We have made of birth a disease state. We must restore its natural beauty and wholeness and be in awe of the process. Suzanne Arms has written a marvelous resource for all parents and health professionals. As a visual person and artist, I especially love the photographs—they are worth a million words.

—Bernie Siegel, MD, author of Love, Medicine & Miracles


This book changed the way I look at birth and what I, a health professional, have considered sacred. Suzanne Arms has touched my soul.

—Eileen Owen-Williams, RN, FNP, CNM midwife


Immaculate Deception I spurred a revolution in the 1970s. Here is a powerful new vision for this millennium.

—Elizabeth Davis, Midwife/Educator and author


The ideas in this book are essential for the healing of the world, enabling humans to sense, think, feel and act as interdependent and interconnected with each other and the whole community of life on this planet.

—Sara A. Conn, PhD, The Center for Psychology and Social Change at Harvard


People often say, ‘What got you into midwifery?’ My nephew was born by cesarean—and I knew it was an unnecessary cesarean because I was just starting work as a labor and delivery nurse at that hospital. I remember complaining to one of the nurses who was training me about that birth and she handed me a book called ‘Immaculate Deception’. That was 1987. Reading that book started it all.

—Karen Maschue, LPN 17 year hospital obstetric and newborn nurse


My sociology students—beginning and advanced level—give great praise for how this book opens their eyes to problems and possibilities in birth they never knew existed.

—Robbie Pfeufer Kahn, PdD, sociology professor, University of Vermont


Many years ago, when I was a teenager, my older sister gave me a copy of Immaculate Deception. I was only 14 and had never given childbirth a thought and didn’t even fantasize about having children. But that book made an impression on me. I knew from then on that when I did become pregnant I would have a homebirth and a midwife. From my first home birth I began a slow movement into midwifery.

People often ask me ‘What made you want to be a midwife?’ The spark that I trace my work back to was my sister’s insisting that I read Immaculate Deception when I was just 14 years old

—Alison Parra, midwife, Mexico


I started college at 15 and I went into premed, thinking I wanted to be a neurosurgeon. A male friend of mine gave me a copy of Spiritual Midwifery. Then I ran across a copy of Immaculate Deception in a bookstore. Not long after my boyfriend gave me a copy of a paper called the Perinatal Roots of War by Stan Grof. As a result of these readings I left college at 16 to become a midwife.

—Aviva Jill Romm, CPM Midwife


What Immaculate Deception did for me was to crack my world open. Pregnant with my first baby, I needed it.

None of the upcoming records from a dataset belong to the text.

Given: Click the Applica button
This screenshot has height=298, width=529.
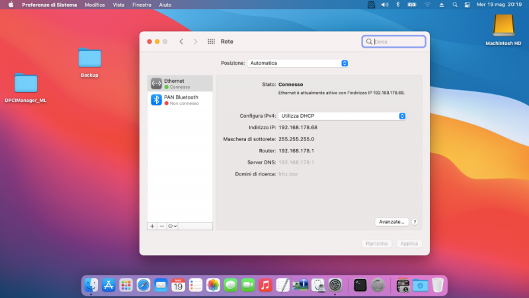Looking at the screenshot, I should 409,244.
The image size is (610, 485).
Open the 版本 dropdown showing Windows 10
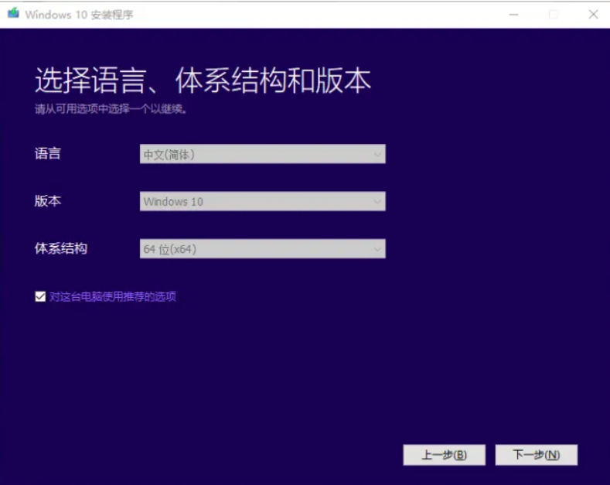[x=262, y=202]
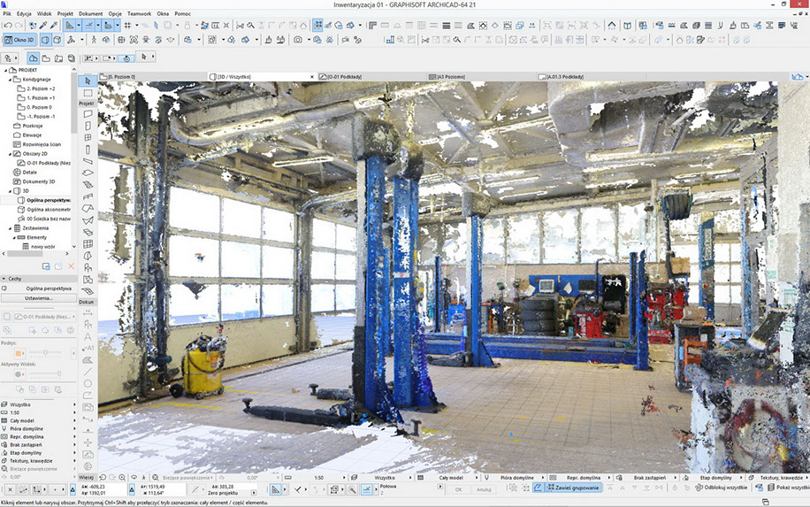Select the Arrow tool in the toolbox
810x507 pixels.
coord(88,81)
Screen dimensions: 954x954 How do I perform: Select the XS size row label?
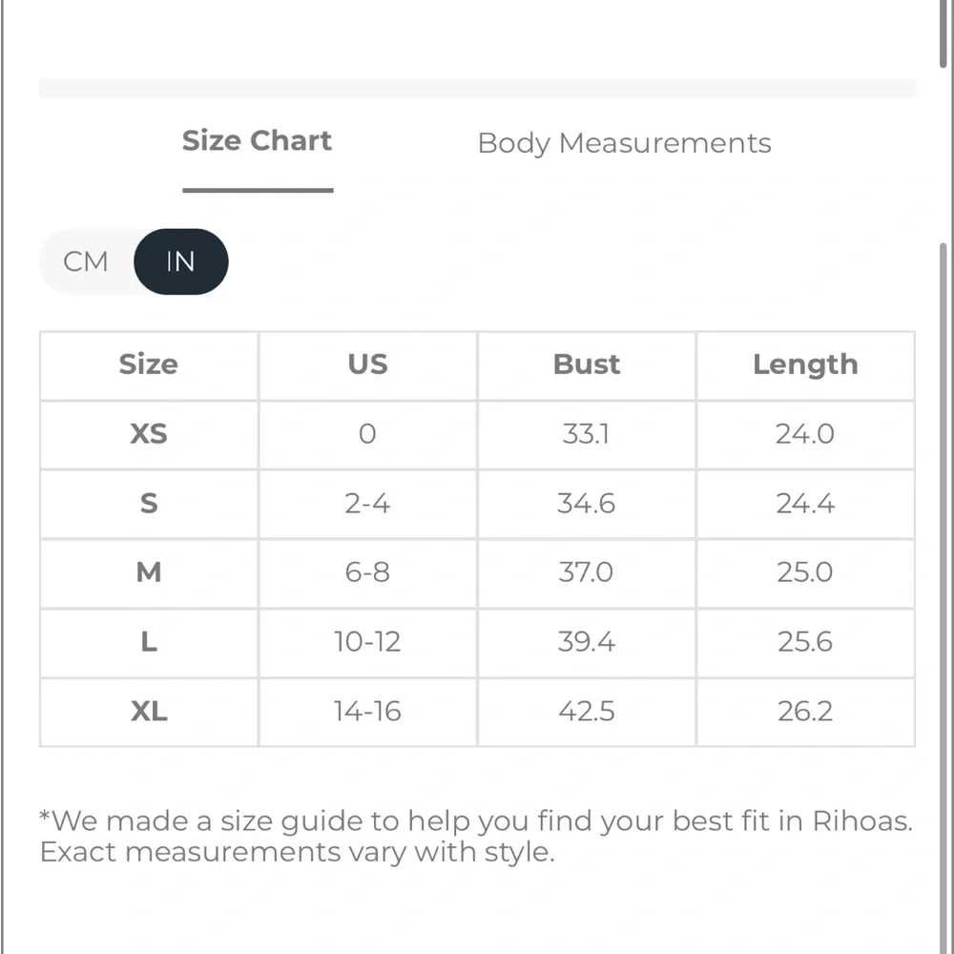coord(149,434)
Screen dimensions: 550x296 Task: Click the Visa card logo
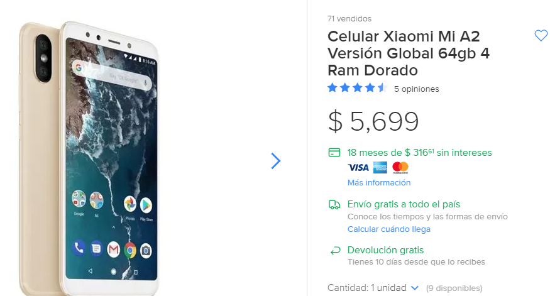358,167
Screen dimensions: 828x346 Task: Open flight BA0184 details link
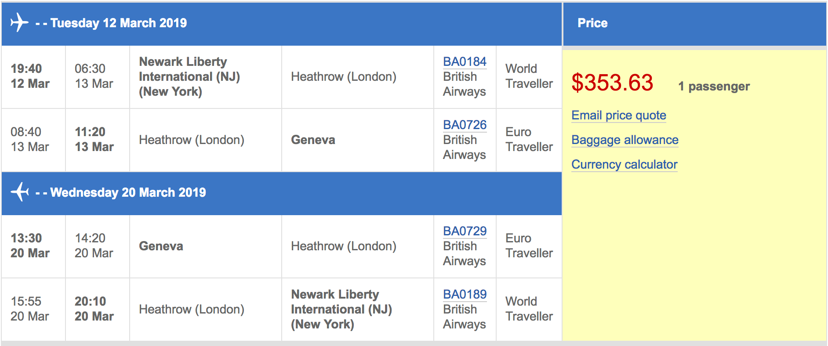tap(465, 62)
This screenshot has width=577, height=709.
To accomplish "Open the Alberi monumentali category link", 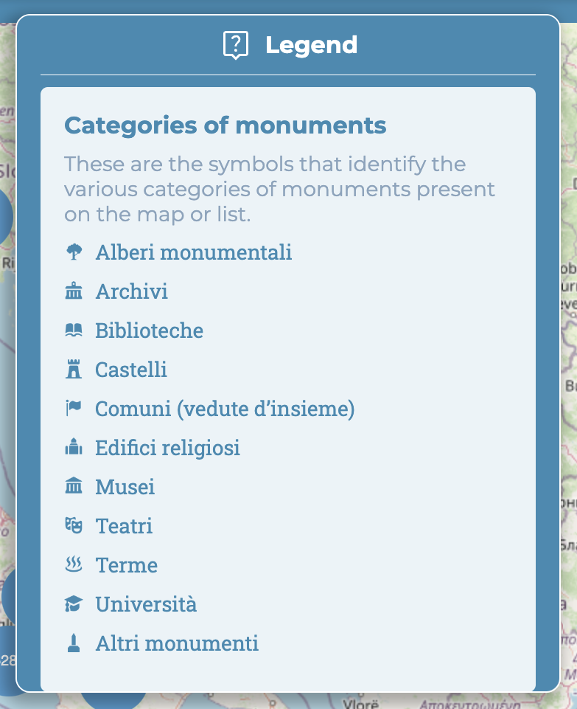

—Nikki Lee RN, MSN, IBCLC, CIMI Mother of 2, craniosacral therapy practitioner


I was a childbirth instructor years ago and my daughter grew up hearing about childbirth, but always saying, "That's your thing, Mom, not mine." Now she is 28, happily married and expecting her first child. Of course, I wanted to share all my knowledge with her without overwhelming her, wanting her to experience a wonderful birth, yet at the same time not wanting to overstep my boundaries. So I mentioned a birth center in her area, and she said, "Mom, that might be what you would do, but not me." So I let it go and simply said, "Honey, will you at least read this book?" and gave her Immaculate Deception II.

To make a long story short, she has done a complete turn around, switched doctors three times, and now has a midwife and a doula and is having the baby at her local birth center. She said, out of all the books she read, Immaculate Deception II helped her the most. Thank you, Suzanne, not just for my generation—which was educated through your knowledge—but now seeing first hand the next generation benefiting it.

—From a new grandmother-to-be


Immaculate Deception II is the best book I've ever read. Ever. I am going to recommend it to every single one of my friends, whether they plan to have a baby or not. Suzanne Arms really did a wonderful job explaining everything. I think I am going to start reading it again, even though I just finished it. Thank you, Suzanne, you have changed the world for the better, and you must be proud.